● **Trecho para leitura**:
★ ★ ★ ★ ★ ★ ★

Segundo Celina, outro ponto fraco dos bancos é a excessiva dependência das receitas conseguidas com o financiamento do governo federal. Causa até das baixas notas ("ratings") das instituições nacionais em relação às obtidas em outros países. A maior parte dos bancos brasileiros tem nota B3 pela Moody's, nível considerado altamente especulativo e, portanto, arriscado.
"Se num determinado momento você tem uma dança de cadeiras e o governo pára a música, alguém pode ficar sem cadeira", afirma a economista.
A seguir, leia a entrevista que Vansetti concedeu à Folha por telefone na semana passada:

 

Folha - A Moody's melhorou há pouco a perspectiva de nota dos bancos brasileiros. Por quê?
Celina Vansetti -
Na verdade, foi uma inversão do que tínhamos feito em outubro do ano passado, quando reduzimos o "rating" (nota) de fortaleza financeira dos bancos e ainda colocamos um "outlook" (perspectiva) negativo porque achávamos que poderia haver alguma instabilidade e, portanto, algum efeito nos balanços.
Enfim, é sempre aquela história que a gente sabe: no final das contas, os bancos brasileiros sempre conseguem gerenciar a situação de forma que acabam sendo rentáveis, não importa o cenário. Mas, naquele momento, a incerteza era muito grande.
Agora em outubro, embora não tivéssemos certeza sobre possíveis mudanças no humor do mercado, decidimos que fazia sentido voltar o "outlook" a estável.

Folha - Mas as notas continuam mais baixas que antes de outubro de 2002...
Vansetti -
Exato. Só o "outlook" foi revertido. As notas continuam no nível mais baixo em que foram colocados em outubro de 2002.
Os "ratings" estão mais alinhados com um cenário mais tranquilo, mas que pode apresentar instabilidade. Isso não é dependente dos méritos e dos esforços do país em si, mas dos efeitos externos que fogem do controle do sistema bancário ou do governo.

Folha - Em junho, um relatório do FMI (Fundo Monetário Internacional) classificou o sistema bancário brasileiro como um oligopólio pouco eficiente. A sra. concorda?

★ ★ ★ ★ ★ ★ ★

● **Descrição do exercício**:
No trecho para leitura, qual nota a maior parte dos bancos brasileiros tem pela Moody's?

● **Material extraído**:
★ ★ ★ ★ ★ ★ ★

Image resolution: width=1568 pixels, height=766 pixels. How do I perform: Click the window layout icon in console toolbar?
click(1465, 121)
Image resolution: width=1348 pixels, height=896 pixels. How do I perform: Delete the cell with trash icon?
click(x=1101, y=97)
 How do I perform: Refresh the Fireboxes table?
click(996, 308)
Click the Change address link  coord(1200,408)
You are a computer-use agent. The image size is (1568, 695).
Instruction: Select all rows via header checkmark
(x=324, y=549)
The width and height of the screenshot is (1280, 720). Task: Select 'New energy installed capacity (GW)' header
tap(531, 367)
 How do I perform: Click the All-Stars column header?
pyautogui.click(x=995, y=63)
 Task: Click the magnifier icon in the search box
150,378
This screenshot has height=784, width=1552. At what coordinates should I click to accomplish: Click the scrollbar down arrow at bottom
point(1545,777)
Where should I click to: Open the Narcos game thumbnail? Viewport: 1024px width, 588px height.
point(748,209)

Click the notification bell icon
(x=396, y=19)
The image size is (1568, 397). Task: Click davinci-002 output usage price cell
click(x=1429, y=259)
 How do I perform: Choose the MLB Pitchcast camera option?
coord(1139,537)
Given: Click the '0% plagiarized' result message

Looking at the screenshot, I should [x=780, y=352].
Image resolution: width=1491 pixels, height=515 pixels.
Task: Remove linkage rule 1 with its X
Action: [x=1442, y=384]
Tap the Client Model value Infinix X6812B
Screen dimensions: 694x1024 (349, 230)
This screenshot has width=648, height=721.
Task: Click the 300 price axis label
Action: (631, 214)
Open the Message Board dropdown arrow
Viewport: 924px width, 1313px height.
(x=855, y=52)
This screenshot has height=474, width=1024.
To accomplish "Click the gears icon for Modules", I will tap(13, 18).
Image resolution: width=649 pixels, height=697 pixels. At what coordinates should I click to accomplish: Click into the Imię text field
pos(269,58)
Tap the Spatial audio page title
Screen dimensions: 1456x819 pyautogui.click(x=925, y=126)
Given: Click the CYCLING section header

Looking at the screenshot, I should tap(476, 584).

★ ★ ★ ★ ★ ★ ★

● **Resposta completa**:
A maior parte dos bancos brasileiros tem nota B3 pela Moody's, nível considerado altamente especulativo.